=== Reading text ===

# Think I've decided



## plentyofpaws (Nov 7, 2008)

I've been debating over which .45 to get. My choices were S&W - Kimber - or Springfield.

I think I've been convinced that one of the best out there is the Micro Compact. So now the quest to find one will insue.

Feedback from any of you that own one is appreciated. Am I making the right (good) decision?

Stan


----------



## YFZsandrider (Feb 28, 2009)

plentyofpaws said:


> I've been debating over which .45 to get. My choices were S&W - Kimber - or Springfield.
> 
> I think I've been convinced that one of the best out there is the Micro Compact. So now the quest to find one will insue.
> 
> ...


Just a suggestion-

I don't know if Springfield is backed up on 1911 orders like they were 6 months ago, but if you can't find one locally, just start calling around.

I recently tracked down a hard to find 1911(Dan Weson CBOB) in Missouri, and had it shipped to a gun store in my state of Washington. If you don't have a problem buying a gun, site unseen, then you should be able track one down. Some one, somewhere, has one. And most shops will take a card number over the phone and do an FFL transfer on it. Not sure where you live, but if your state has sales tax, this could be a plus!

Also, you might want to try Cabela's, or a similar multi-location outfit, as you could have them do a product transfer between stores(Cabela's charges $35 for this), so that you could go to your local store and check it out before you buy


----------



## tekhead1219 (May 16, 2008)

Have you tried looking at STI? They make a great looking and shooting Off Duty model and the Sentinal model is REAL pretty.


----------



## dondavis3 (Aug 2, 2009)

+1 YFZsandrider 

I've done that before and was lucky enough to get exactly what I wanted.

:smt1099


----------



## plentyofpaws (Nov 7, 2008)

Stopped by all my area stores today and came up empty. So the search is on.


----------



## dondavis3 (Aug 2, 2009)

Good hunting.

:smt1099


----------



## plentyofpaws (Nov 7, 2008)

Found one on Gunbroker. Waiting for my local shop to get some time frame ideas for me. Advantage of local shop, I can give them half now and half when it comes in!

If he tells me 6 months, I'll call a shop 60 miles away from me. If he has one, I'll buy from him.

=== Material ===

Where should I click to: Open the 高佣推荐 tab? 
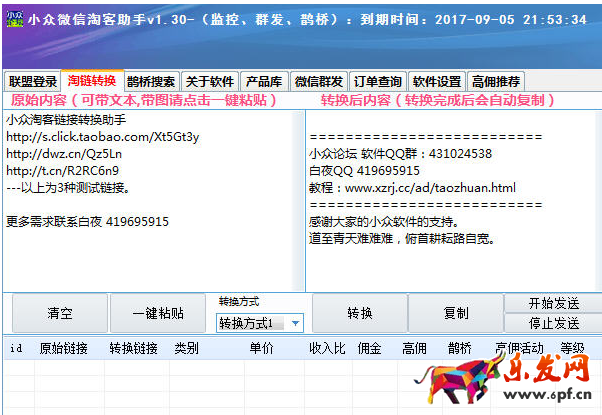[496, 82]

===

## Your task
Answer these questions about the .45 pistol thread above:
1. Which three makers was the original poster choosing among?
2. How much does Cabela's charge to transfer a product between stores?
3. On which site did the original poster find a Micro Compact?

## Written reply
1. S&W, Kimber, and Springfield
2. $35
3. Gunbroker